◆ **Exercise task**: Return each line below that contains the string "button", matching case exactly.

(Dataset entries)
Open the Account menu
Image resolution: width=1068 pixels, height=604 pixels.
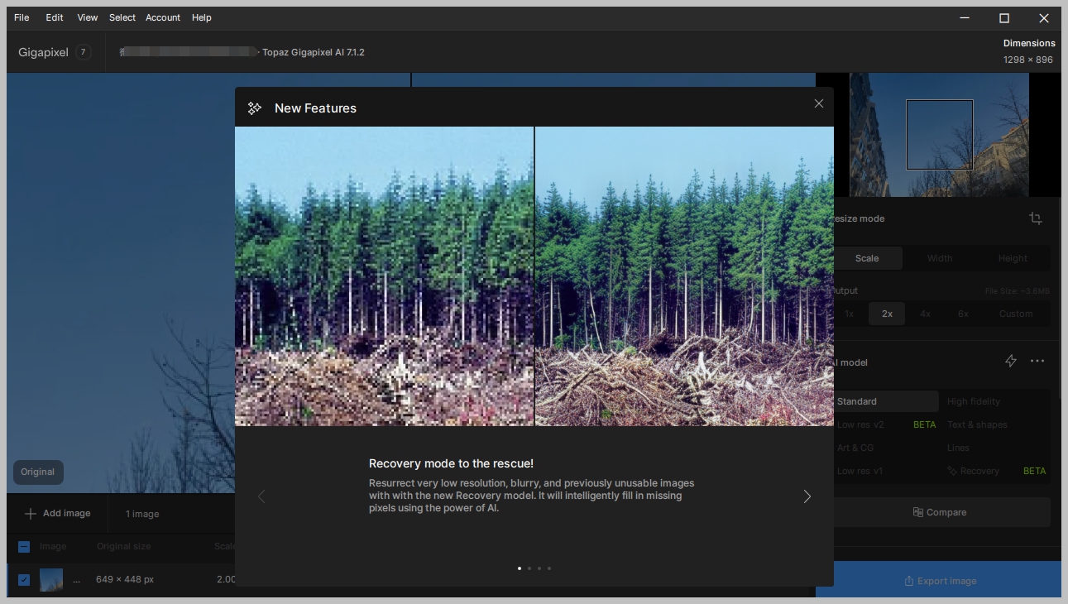(x=163, y=17)
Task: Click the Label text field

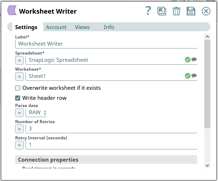Action: coord(106,44)
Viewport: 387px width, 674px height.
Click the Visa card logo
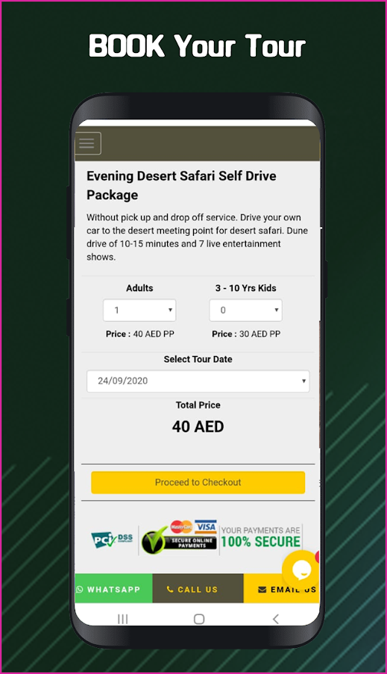point(206,526)
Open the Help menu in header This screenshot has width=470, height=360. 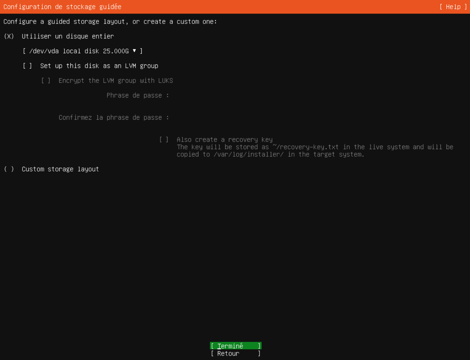coord(453,7)
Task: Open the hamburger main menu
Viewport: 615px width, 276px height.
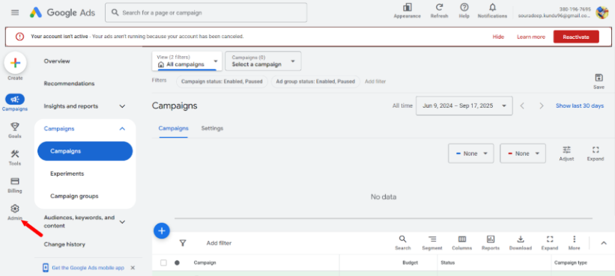Action: click(15, 13)
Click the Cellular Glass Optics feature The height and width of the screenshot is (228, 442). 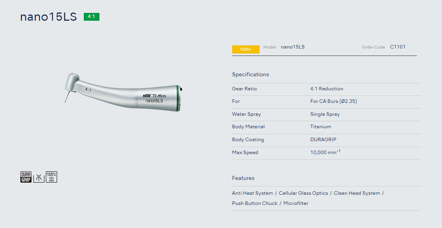click(303, 193)
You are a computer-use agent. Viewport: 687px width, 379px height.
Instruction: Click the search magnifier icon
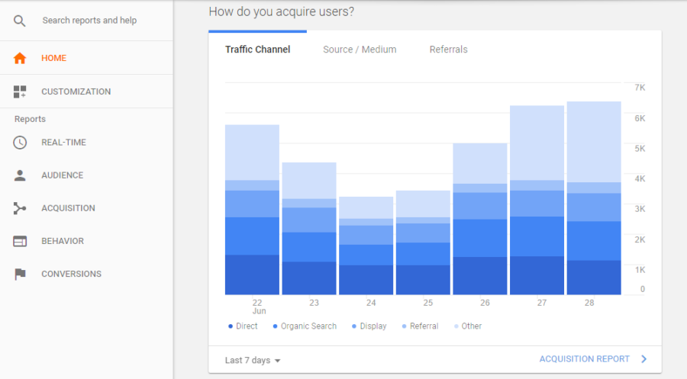pyautogui.click(x=19, y=21)
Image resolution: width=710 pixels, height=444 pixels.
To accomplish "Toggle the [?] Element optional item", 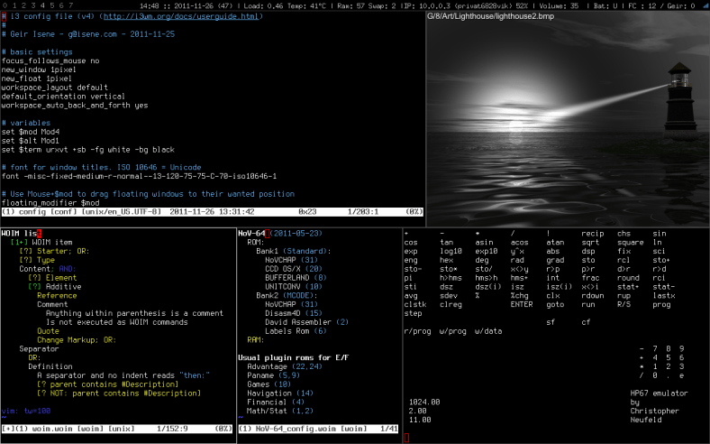I will (52, 278).
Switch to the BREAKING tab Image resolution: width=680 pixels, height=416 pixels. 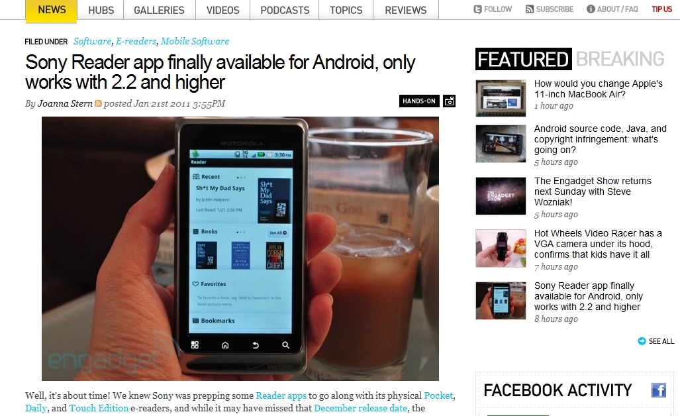pos(620,59)
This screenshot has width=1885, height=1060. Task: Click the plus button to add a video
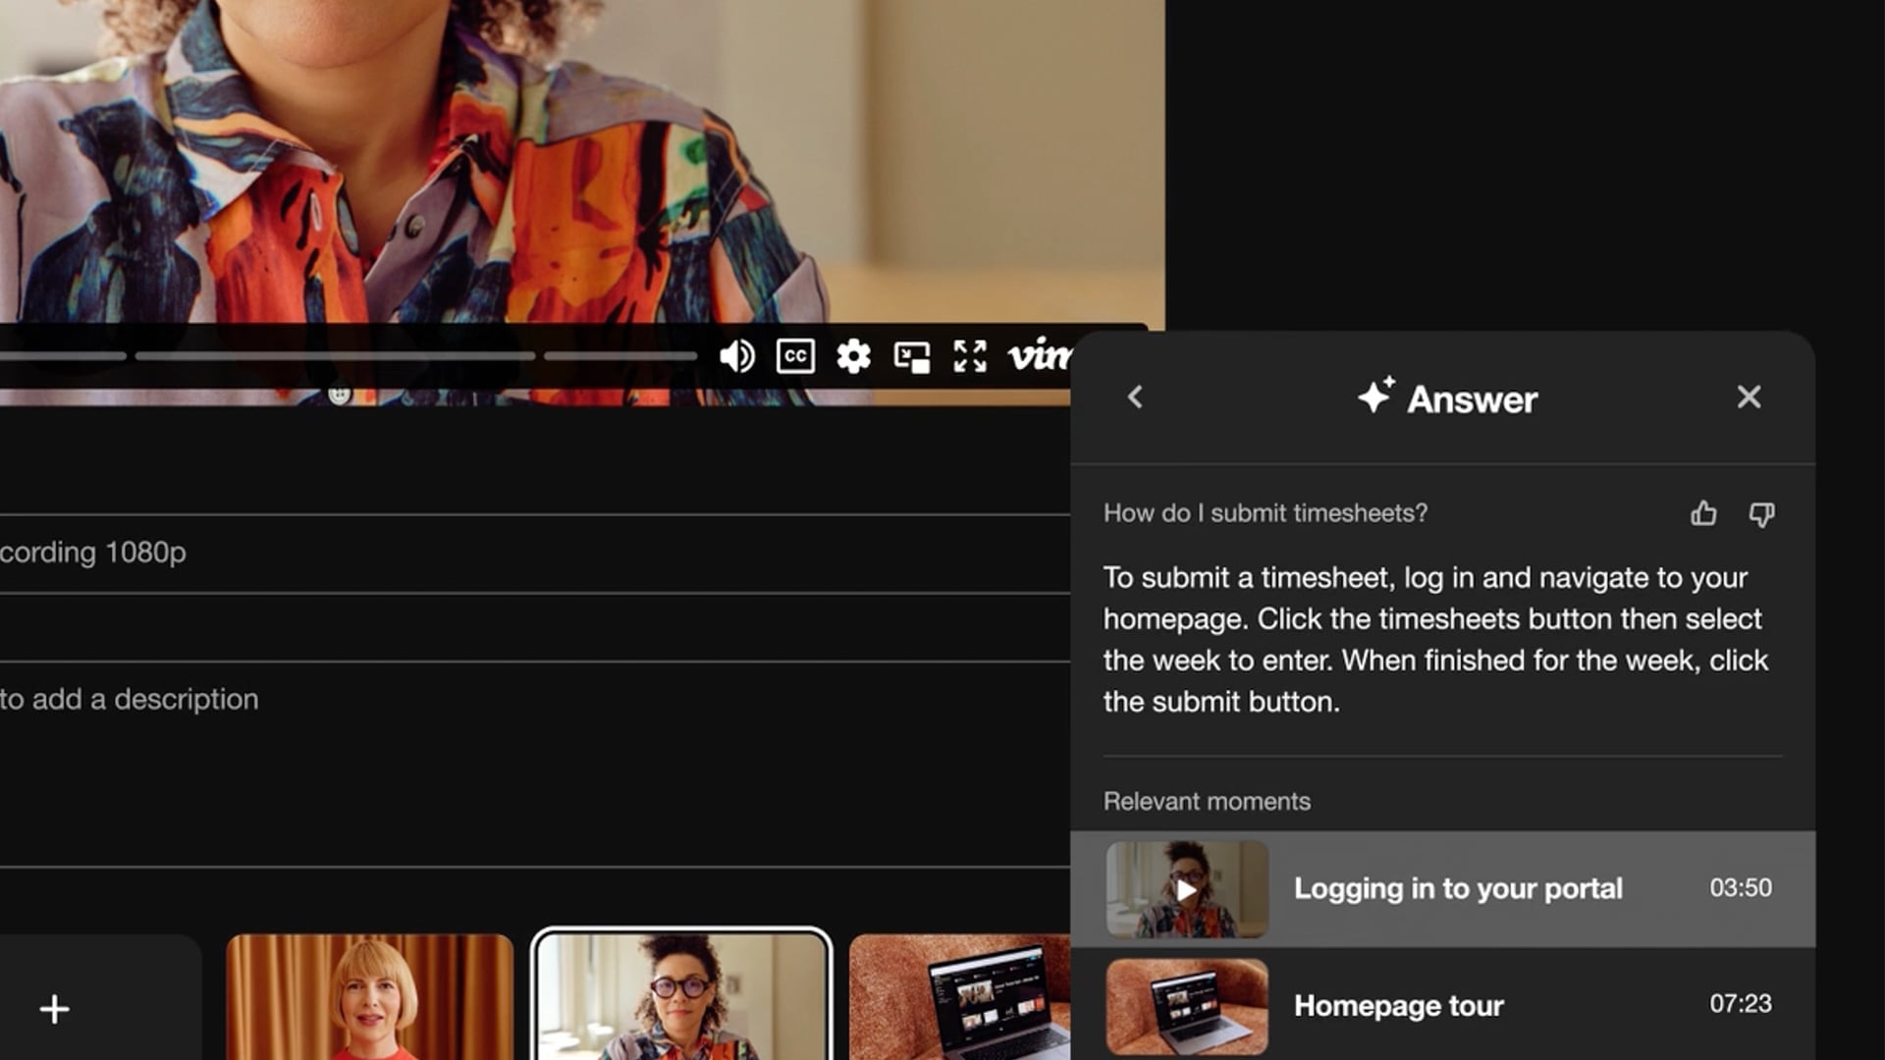[54, 1009]
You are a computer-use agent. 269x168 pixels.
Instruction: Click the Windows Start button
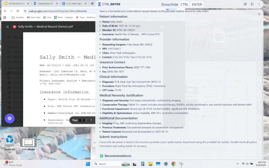[88, 164]
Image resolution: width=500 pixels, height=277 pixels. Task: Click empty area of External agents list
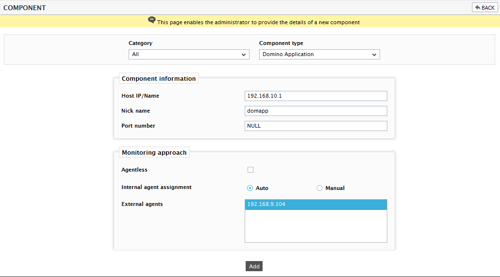[316, 226]
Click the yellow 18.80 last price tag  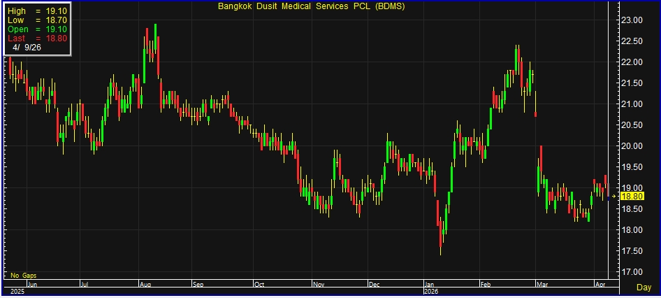coord(632,197)
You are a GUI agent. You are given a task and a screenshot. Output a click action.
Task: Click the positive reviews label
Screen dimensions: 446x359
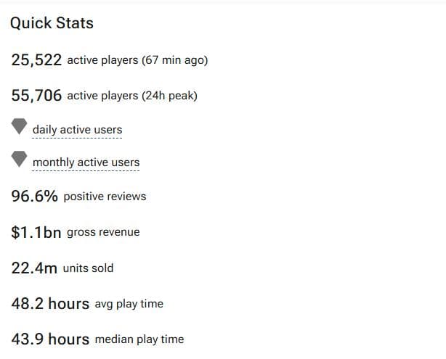click(105, 197)
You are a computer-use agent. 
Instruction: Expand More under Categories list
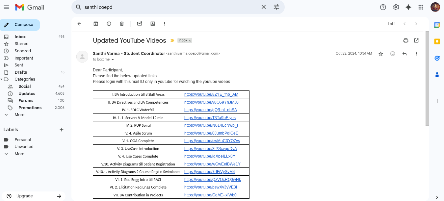[x=19, y=115]
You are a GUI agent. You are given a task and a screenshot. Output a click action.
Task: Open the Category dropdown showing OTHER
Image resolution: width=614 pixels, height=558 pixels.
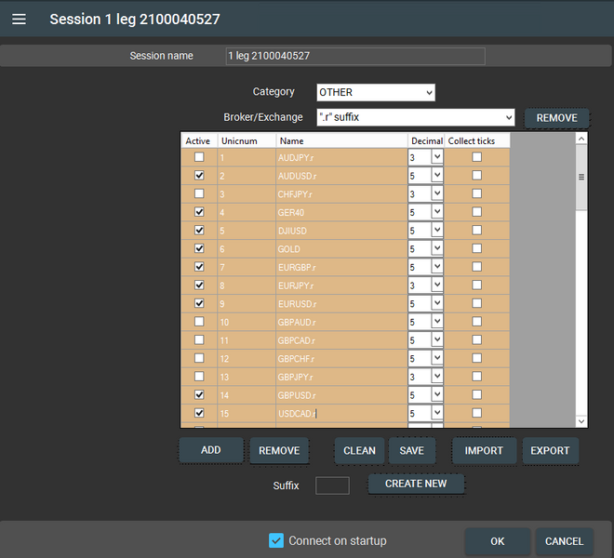tap(375, 92)
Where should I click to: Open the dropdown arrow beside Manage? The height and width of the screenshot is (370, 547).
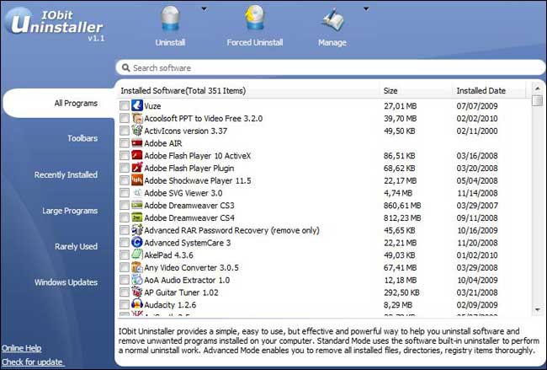[x=364, y=9]
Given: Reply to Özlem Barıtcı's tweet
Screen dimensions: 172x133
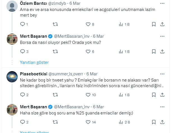Looking at the screenshot, I should [23, 24].
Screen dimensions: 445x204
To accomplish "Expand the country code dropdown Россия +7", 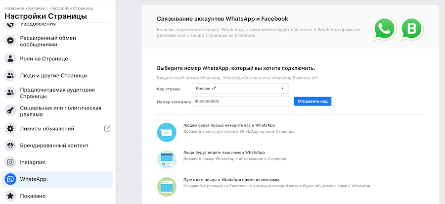I will point(240,88).
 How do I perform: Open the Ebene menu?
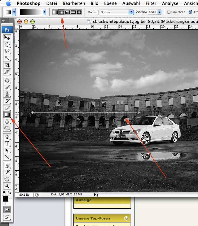[111, 3]
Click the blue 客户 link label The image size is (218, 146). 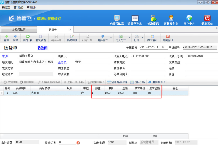point(5,56)
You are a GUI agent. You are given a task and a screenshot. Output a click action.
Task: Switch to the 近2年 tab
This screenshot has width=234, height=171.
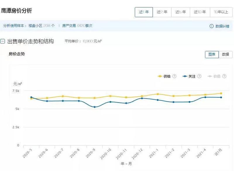162,12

◆ **Task output**:
This screenshot has width=1885, height=1060. Task: Click the plus button to add a video
Instruction: Click the Windows Start button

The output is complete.